In my knowledge, giving information(like using restrict, static on function, __builtin_expect(), etc) to compiler makes program better or equal. However, this works opposite to what was expected.
This is a function that changes the order of data storage in a matrix(packing method for matrix multiplication). Size of src matrix is m * n, and size of dst matrix is MAX_M * MAX_N. Case 2) line is disabled yet.
// pack.c
#define MAX_M 5000
#define MAX_N 5000
#define EPC 8 // number of Elements Per Cache line
// also AVX-512 SIMD register can hold up to 8 double-precision floating points.
void pack(int m, int n, const double *restrict src, double *restrict dst) {
int upper_n = (n + EPC - 1) / EPC;
int remainder_n = n % EPC;
for (int i = 0; i < m; ++i) {
for (int j = 0; j < upper_n; ++j) {
int len = j < upper_n - 1 || remainder_n == 0 ? EPC : remainder_n; // case 1)
// int len = EPC; // case 2)
for (int k = 0; k < len; ++k) {
dst[i * EPC + j * EPC * MAX_M + k] = src[i * n + j * EPC + k];
}
}
}
}
I used the code below to measure performance of pack function. This code runs the pack(5000, 5000, A, B) 50 times and measures the average execution time. A and B are aligned with 64 bytes, and both sizes are 5000 * 5000.
// main.c
#include <stdio.h>
#include <stdlib.h>
#include <omp.h>
#define MAX_M 5000
#define MAX_N 5000
#define ITERATION 50
void pack(int m, int n, const double *restrict src, double *restrict dst);
int main(int argc, char **argv) {
int m = 5000;
int n = 5000;
double *A;
double *B;
posix_memalign((void **)&A, 64, sizeof(double) * m * n);
posix_memalign((void **)&B, 64, sizeof(double) * MAX_M * MAX_N);
for (int i = 0; i < m * n; ++i) A[i] = i;
double total_duration = 0;
for (int i = 0; i < ITERATION; ++i) {
double start_time = omp_get_wtime();
pack(m, n, A, B);
double end_time = omp_get_wtime();
double duration = end_time - start_time;
total_duration += duration;
}
printf("avg duration: %.8lf s\n", total_duration / ITERATION);
free(A);
free(B);
return 0;
}
It only calls pack with n=5000. It means remaninder_n in pack is always 0 and len is always 8. So I used case 2) instead of case 1) in pack function.

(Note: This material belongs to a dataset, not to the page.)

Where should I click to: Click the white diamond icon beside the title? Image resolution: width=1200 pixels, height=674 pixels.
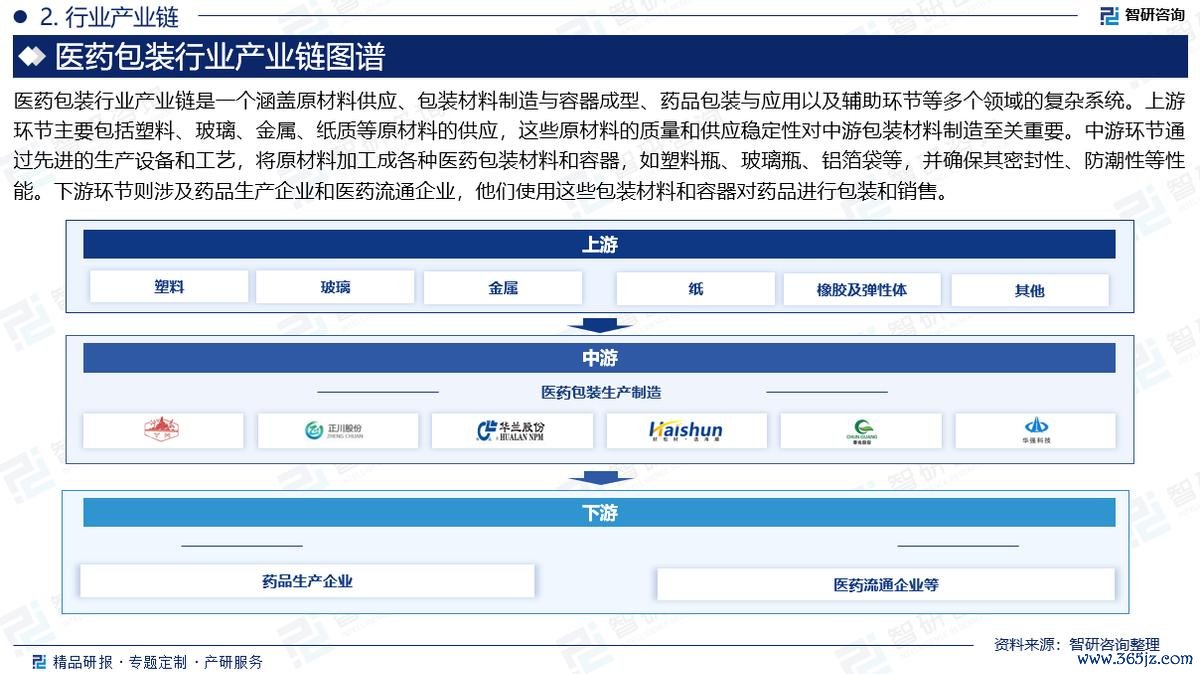(x=33, y=57)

Then weird thing happens. Performance becomes worse. case 2) is slower than case 1). I gave information(len is always 8) to compiler, but compiler produced slow code.
avg duration: 0.05746786 s <- case 1)
avg duration: 0.06110375 s <- case 2)
Is it possible that giving information to compiler makes program slower? Or is it just an issue with the compiler?

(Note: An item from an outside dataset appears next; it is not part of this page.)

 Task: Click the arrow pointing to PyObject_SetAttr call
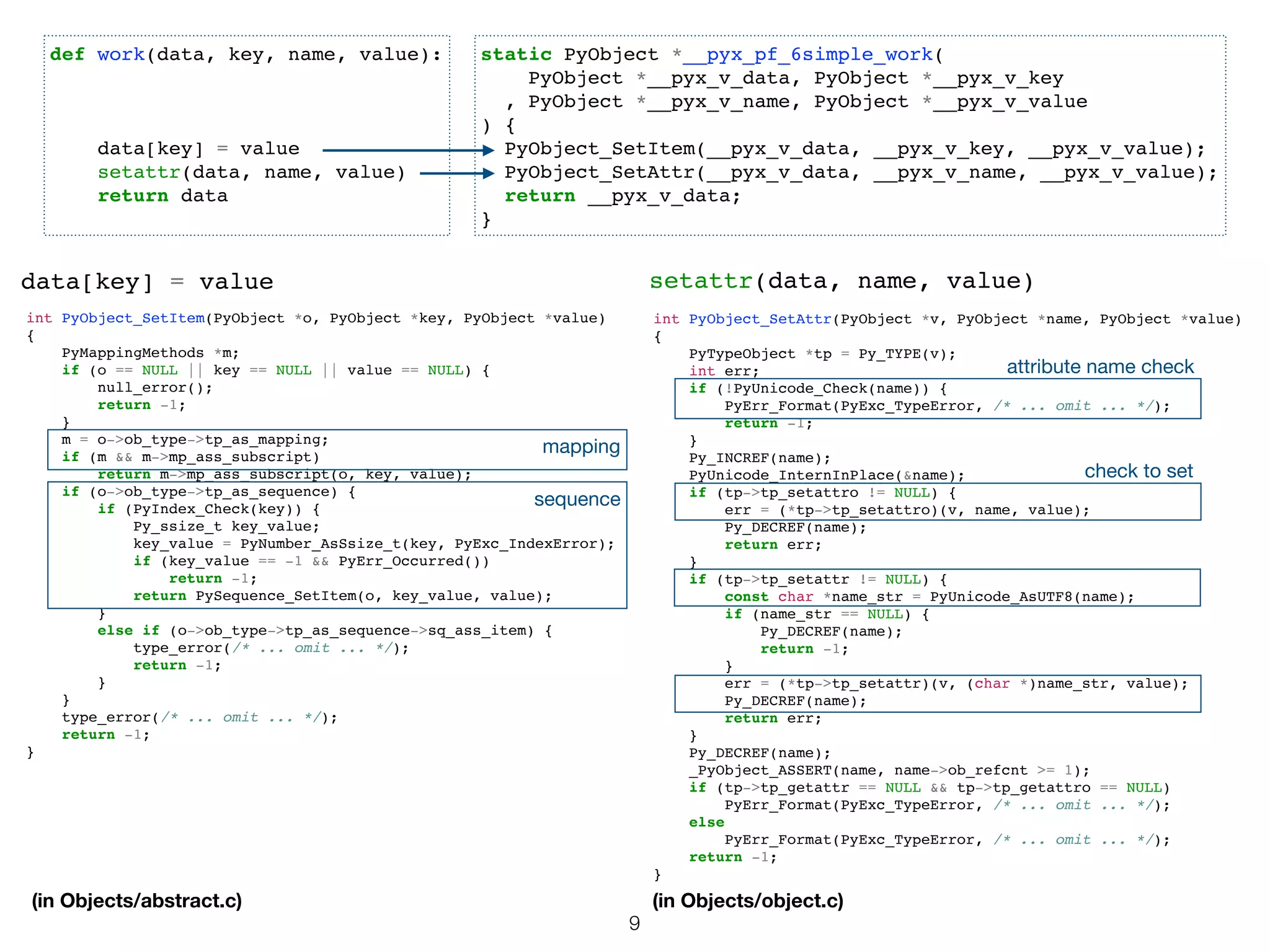click(456, 174)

Target machine is Intel Xeon Phi 7250(Intel Knight Landing). Compile command is icc -o perf_test main.c pack.c -qopenmp -march=knl -O3. Assembly of pack function is like this except that mine uses movslq but the link uses movsxd.
I tested by modifying some codes. So I could figure out that 'case 1) is faster than case 2)' is a special case.

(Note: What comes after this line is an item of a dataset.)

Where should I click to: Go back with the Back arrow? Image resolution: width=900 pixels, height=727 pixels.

Case 2) becomes faster than case 1) if I
- change compiler to
gccfromicc - move
packfunction to main.c file - remove
restrictkeyword frompackfunction - remove
-march=knlflag
Case 1) becomes slow as case 2) if I
- change case 1)'s
remainder_nto any integer literalint len = j < upper_n - 1 || remainder_n == 0 ? EPC : 0; or int len = j < upper_n - 1 || remainder_n == 0 ? EPC : EPC;
In other words, case 2) is slower than case 1) if none of the above conditions are used. I don't know why compiler create slow program when these conditions are given.